Still’s disease is responsible for inflammation of the joints in young children. It is the systemic form of what is called juvenile idiopathic arthritis (JIA), covering all inflammatory joint damage whose cause is unknown and which begins before the age of 16. Still’s disease has several names (systemic polyarthritis and systemic juvenile idiopathic arthritis) and accounts for 4-17% of JIA. (1) It can cause complications of articular, ophthalmological, renal, cardiovascular … and leave severe sequelae. Its prevalence is between 3,3 and 33 children per 100 and it is estimated that each year 000 to 0,11 affected children are born per 2,2. (100)

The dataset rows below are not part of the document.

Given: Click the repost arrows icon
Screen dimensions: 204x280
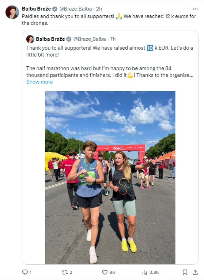Looking at the screenshot, I should click(65, 272).
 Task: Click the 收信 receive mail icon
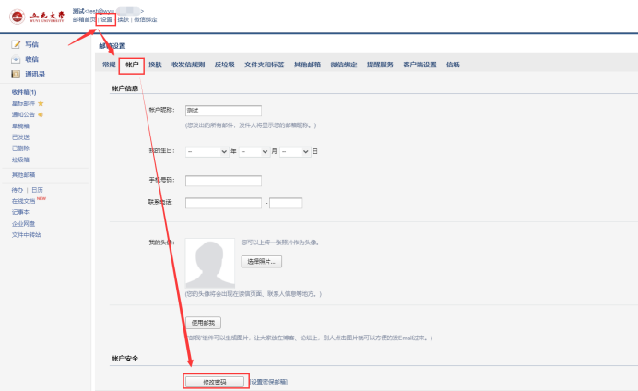click(17, 59)
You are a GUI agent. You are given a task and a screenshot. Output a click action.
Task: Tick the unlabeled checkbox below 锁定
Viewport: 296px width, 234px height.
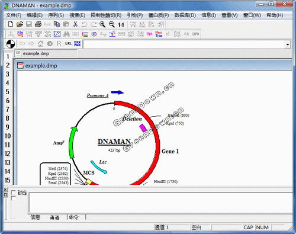tap(14, 198)
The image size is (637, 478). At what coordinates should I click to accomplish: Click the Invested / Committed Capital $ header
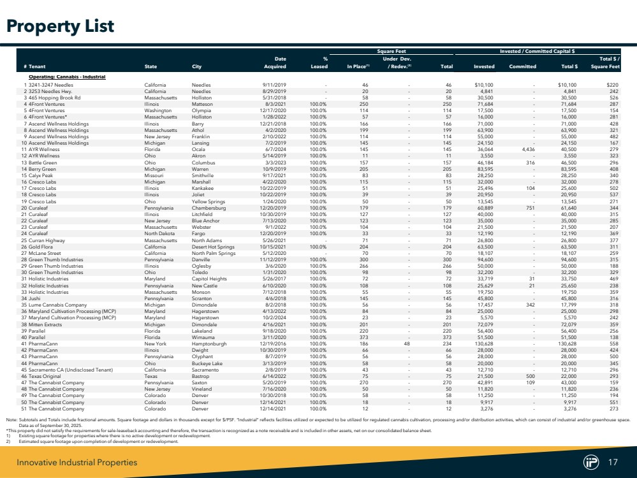click(x=538, y=51)
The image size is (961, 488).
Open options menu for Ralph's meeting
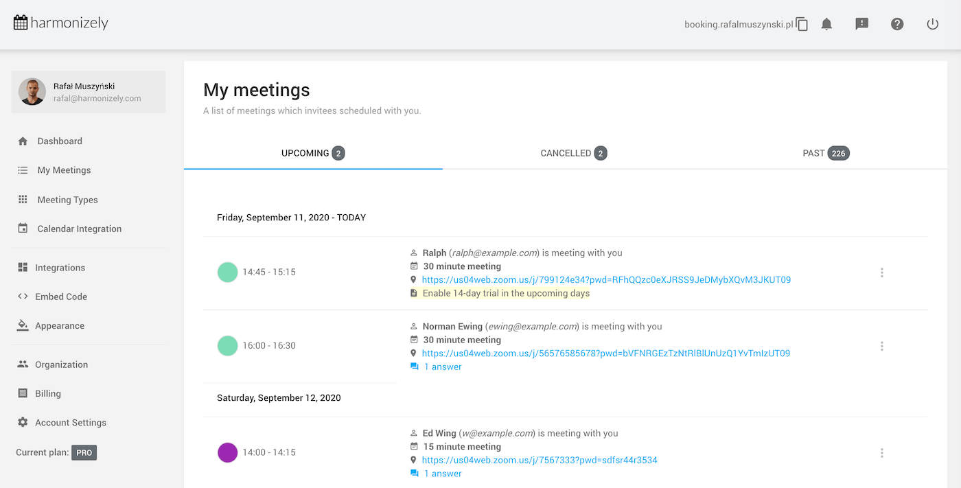882,272
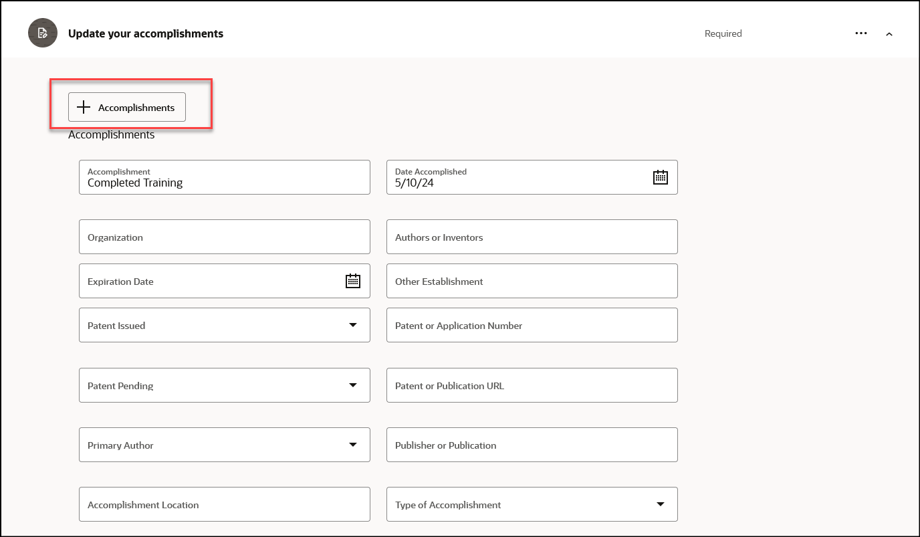Click the Publisher or Publication field
920x537 pixels.
(x=532, y=445)
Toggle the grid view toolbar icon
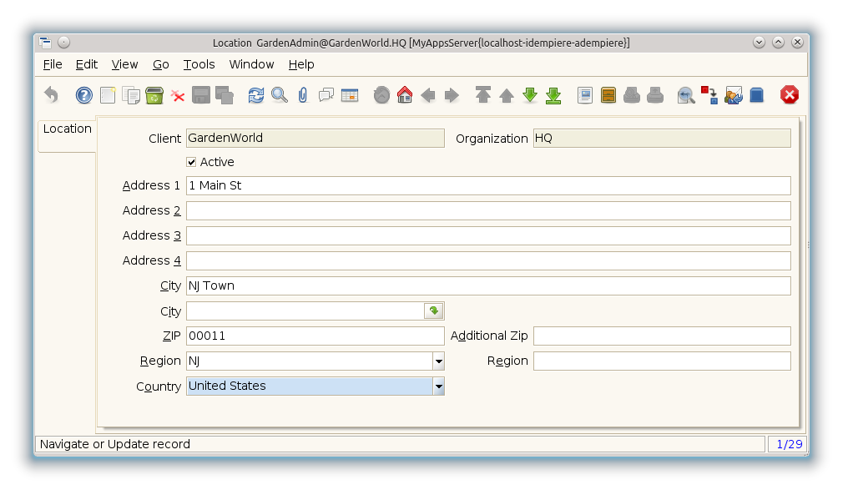This screenshot has height=490, width=843. click(x=350, y=95)
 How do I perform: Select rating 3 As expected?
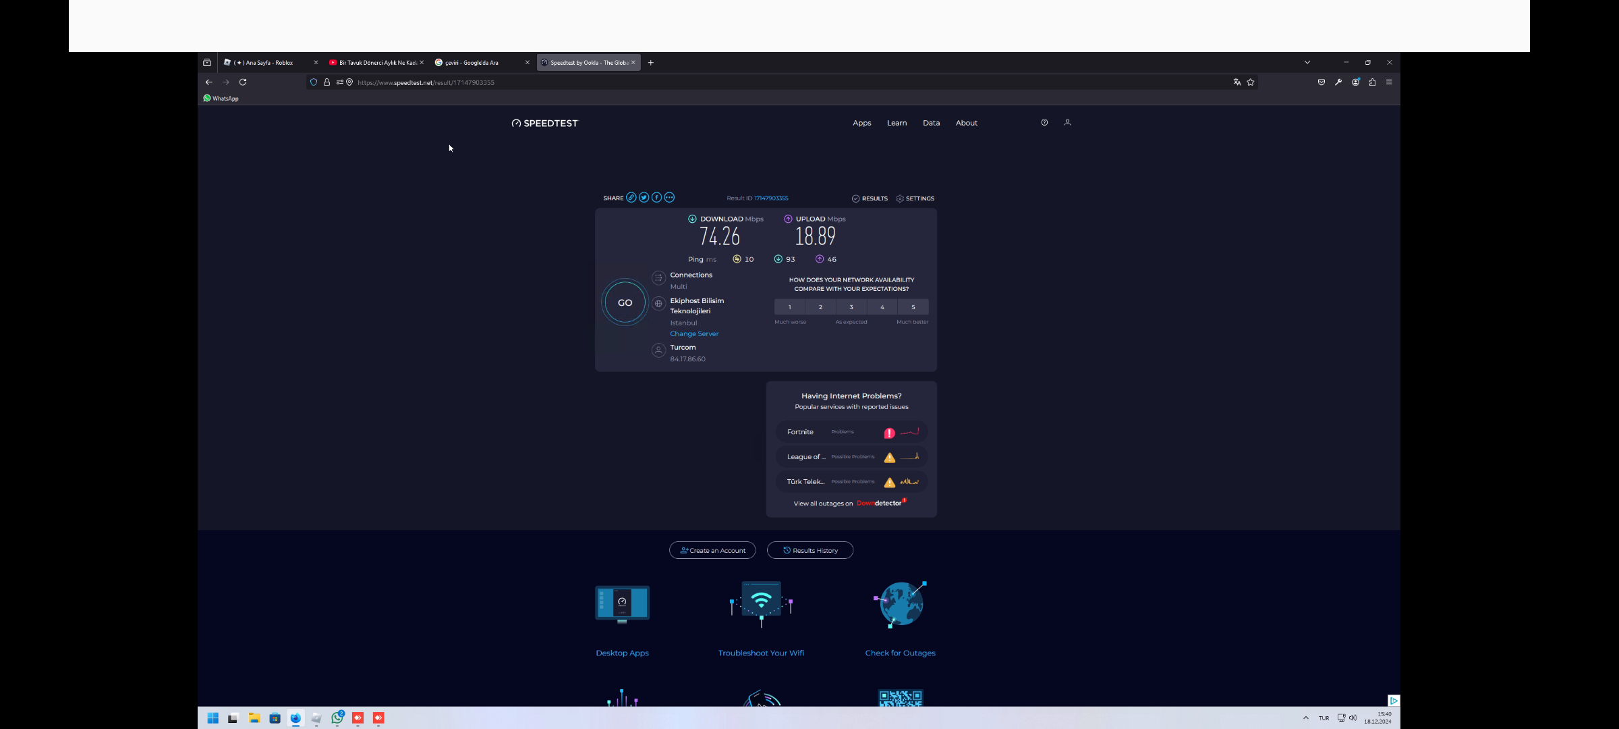[851, 307]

The so-called Edmonton criteria define JIA as the appearance of persistent arthritis in one or more joints for at least 6 weeks, the onset of the condition before the age of 16, and exclusion of other potential causes.

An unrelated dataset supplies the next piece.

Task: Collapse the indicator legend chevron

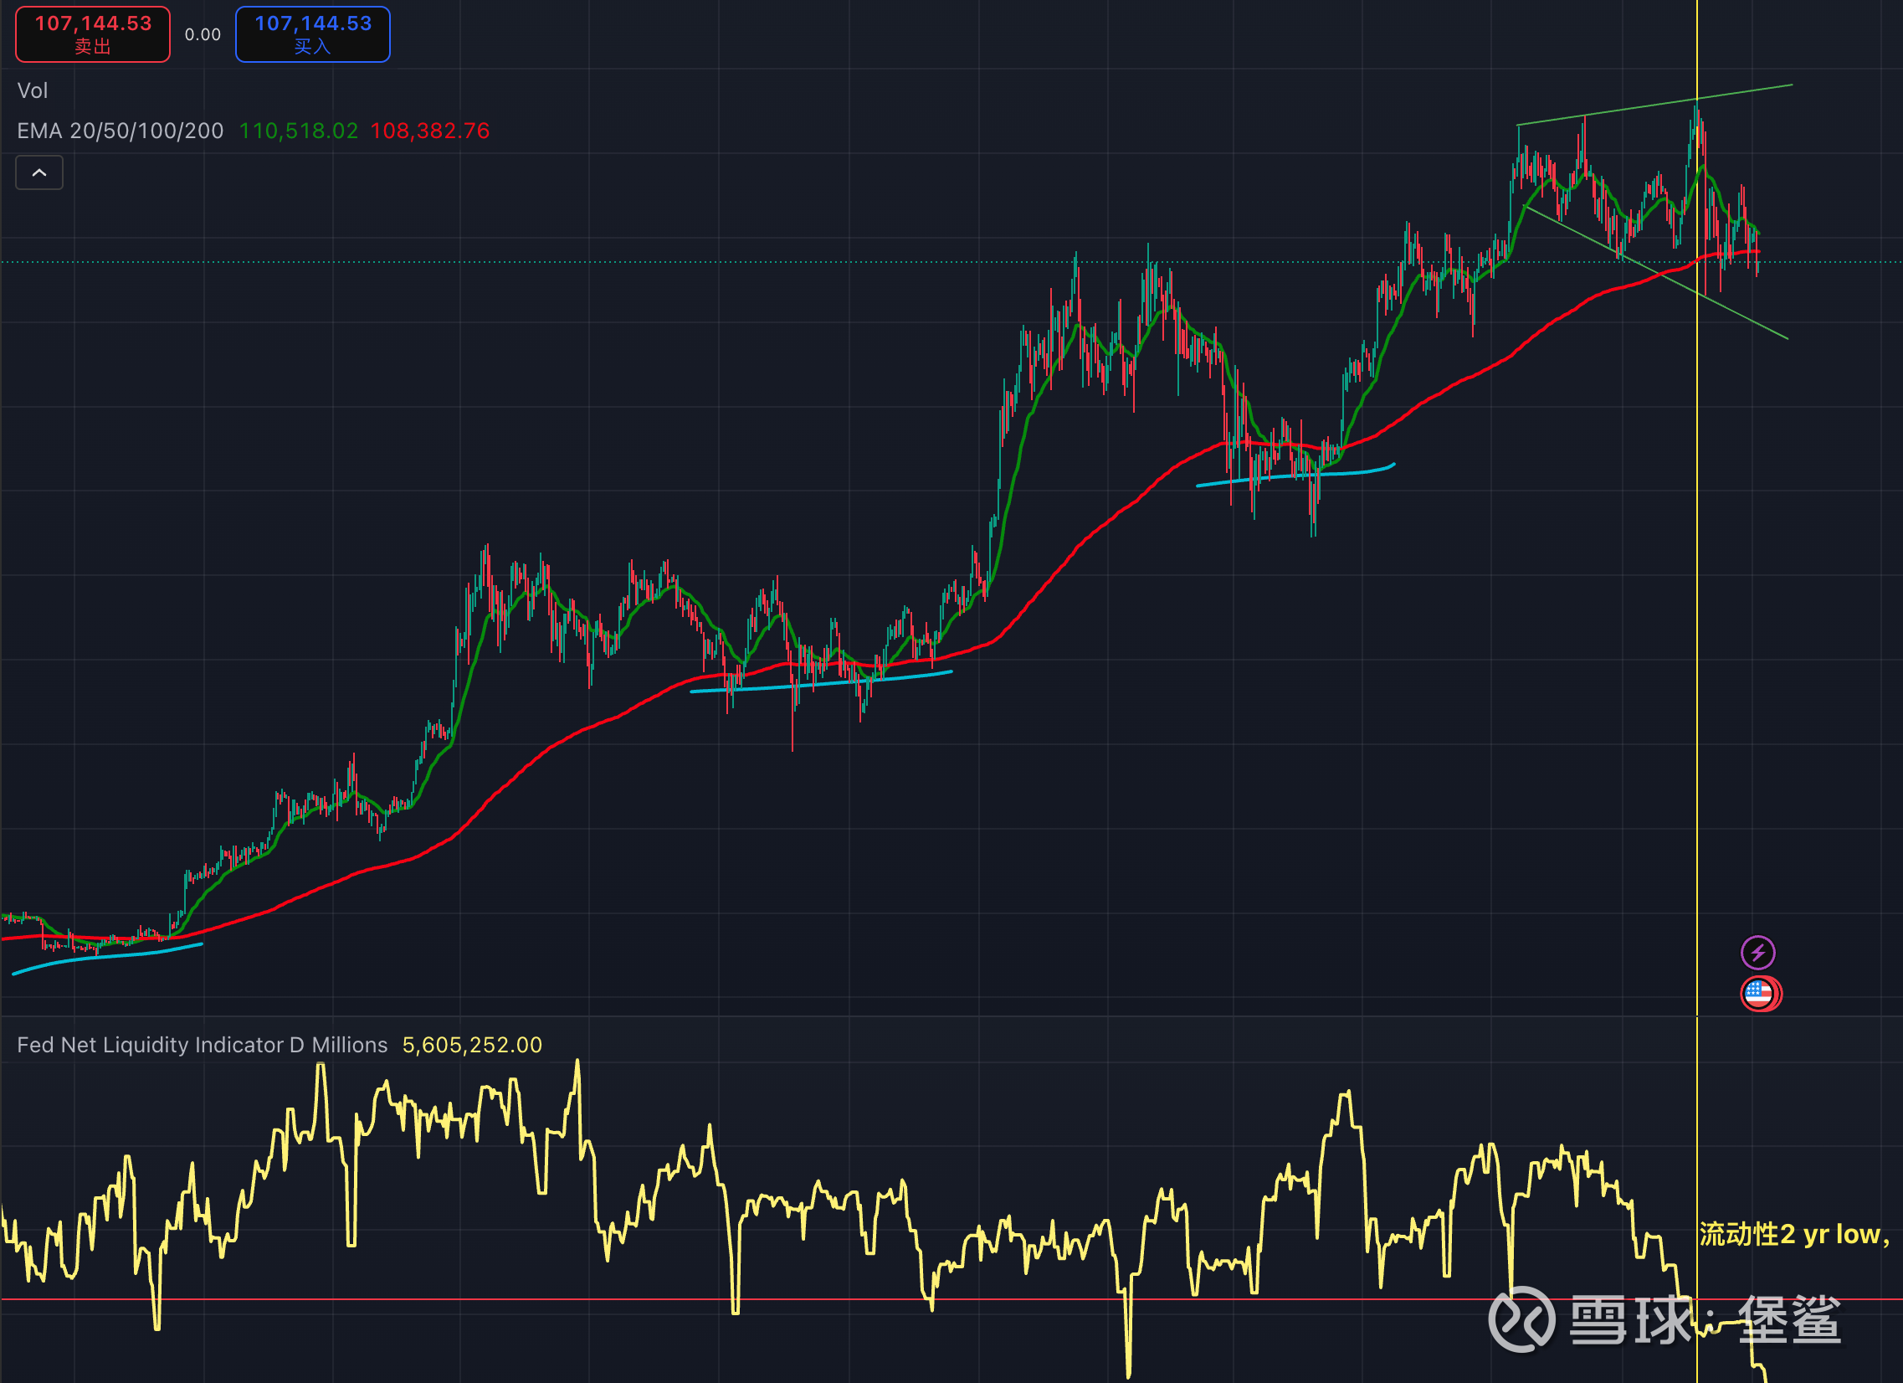Action: [39, 173]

Symptoms of Still’s disease most often occur in children between the ages of 1 and 5 years. Its extra-articular symptoms clearly distinguish it from other forms of JIA: high fever and skin rashes. The diagnosis of Still’s disease is based on the presence of three clinical signs:

• A daily oscillating fever, with one or more temperature peaks equal to or greater than 39 ° C.
• Inflammation of one or more joints (it should be noted, however, that very rarely these arthritis may not occur for several months or several years).
• Other clinical signs may be observed in people with systemic arthritis: a rash on the skin during temperature peaks and an increase in the size of the lymph nodes (lymphadenopathy), the liver (hepatomegaly), or the spleen (splenomegaly) ).

The umbrella term “juvenile idiopathic arthritis” includes six identified diseases: systemic juvenile idiopathic arthritis, juvenile oligoarthritis, polyarthritis with and without rheumatoid factor, arthritis with enthesitis and psoriatic arthritis.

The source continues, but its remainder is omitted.